Several years later, the Library of Congress was still looking for a deacidification method for its vast holdings. It was clear that Koppers’ patented process was safe and effective in neutralizing acids, but the challenge was whether it was able to deacidify massive numbers of books at one time.

In the mid-1990s, the Library of Congress awarded Preservation Technologies a developmental contract to deacidify 75,000 books. In 1997, the company was awarded its first non-experimental contract to do 225,000 books. It wasn’t long before Rush Miller became intrigued by the possibilities the new technology could hold for Pitt.

“I had known about Preservation Technologies since they started, and we had discussed things with them for the last few years,” Miller said. “Once they perfected their process and got the Library of Congress work, they approached us. We toured the facility and were quite impressed. By far, this is the best method to do this on the scale we need.”

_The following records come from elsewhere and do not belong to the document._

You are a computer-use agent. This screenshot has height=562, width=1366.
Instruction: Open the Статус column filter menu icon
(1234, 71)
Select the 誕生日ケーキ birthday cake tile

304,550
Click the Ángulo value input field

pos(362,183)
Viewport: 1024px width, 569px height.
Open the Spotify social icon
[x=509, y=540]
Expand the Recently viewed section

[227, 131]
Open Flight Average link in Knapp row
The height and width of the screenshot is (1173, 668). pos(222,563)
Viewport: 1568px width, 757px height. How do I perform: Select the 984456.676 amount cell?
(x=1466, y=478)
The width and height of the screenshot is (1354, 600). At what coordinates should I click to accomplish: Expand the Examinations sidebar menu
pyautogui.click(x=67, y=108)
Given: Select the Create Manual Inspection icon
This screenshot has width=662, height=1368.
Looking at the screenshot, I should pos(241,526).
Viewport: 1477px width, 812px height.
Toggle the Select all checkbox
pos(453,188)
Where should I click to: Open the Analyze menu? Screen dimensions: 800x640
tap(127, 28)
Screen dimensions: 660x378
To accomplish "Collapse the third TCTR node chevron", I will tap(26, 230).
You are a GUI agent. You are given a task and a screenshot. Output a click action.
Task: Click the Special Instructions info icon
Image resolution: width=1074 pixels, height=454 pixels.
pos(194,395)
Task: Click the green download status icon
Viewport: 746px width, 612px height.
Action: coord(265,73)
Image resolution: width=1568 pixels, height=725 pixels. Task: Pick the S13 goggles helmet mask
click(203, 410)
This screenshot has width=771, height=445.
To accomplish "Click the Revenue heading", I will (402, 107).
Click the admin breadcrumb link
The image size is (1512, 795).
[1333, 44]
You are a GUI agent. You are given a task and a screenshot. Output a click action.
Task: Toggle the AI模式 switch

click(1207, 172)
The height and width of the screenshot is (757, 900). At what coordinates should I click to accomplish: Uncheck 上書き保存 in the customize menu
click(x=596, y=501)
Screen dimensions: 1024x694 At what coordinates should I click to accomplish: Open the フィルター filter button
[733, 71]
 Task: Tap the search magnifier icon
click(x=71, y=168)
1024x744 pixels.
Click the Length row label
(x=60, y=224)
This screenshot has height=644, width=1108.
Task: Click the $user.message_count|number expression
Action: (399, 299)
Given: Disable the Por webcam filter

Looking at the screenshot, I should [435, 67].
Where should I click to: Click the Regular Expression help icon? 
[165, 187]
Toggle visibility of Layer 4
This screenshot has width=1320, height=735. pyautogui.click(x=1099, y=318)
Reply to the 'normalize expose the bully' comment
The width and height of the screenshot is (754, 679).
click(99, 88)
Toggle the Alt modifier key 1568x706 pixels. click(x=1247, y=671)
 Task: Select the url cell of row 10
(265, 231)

How does it work? Workers load anywhere from eight to 24 books into canisters filled with a milky solution. The canisters gently rotate, and the books come out dry and with a new lease on life. The process takes two hours from start to finish, instead of days or weeks, like the earlier methods of deacidification.

According to Bob Strauss, vice president of marketing for Preservation Technologies, Pitt and other libraries are taking a wise approach by identifying collections of distinction to be neutralized — not necessarily the rarest books, but those that are related to the University’s strengths in faculty and research.

“Pitt’s commitment is very forward thinking of a library director,” emphasized Strauss. “He (Miller) found a way to make sure faculty and students at Pitt will have these resources for years to come.”

And as the ULS works to extend the lives of these treasured resources, area librarians and preservationists may breathe a little easier, knowing that the slowly burning acid, creeping for decades through their very shelves, is finally under control.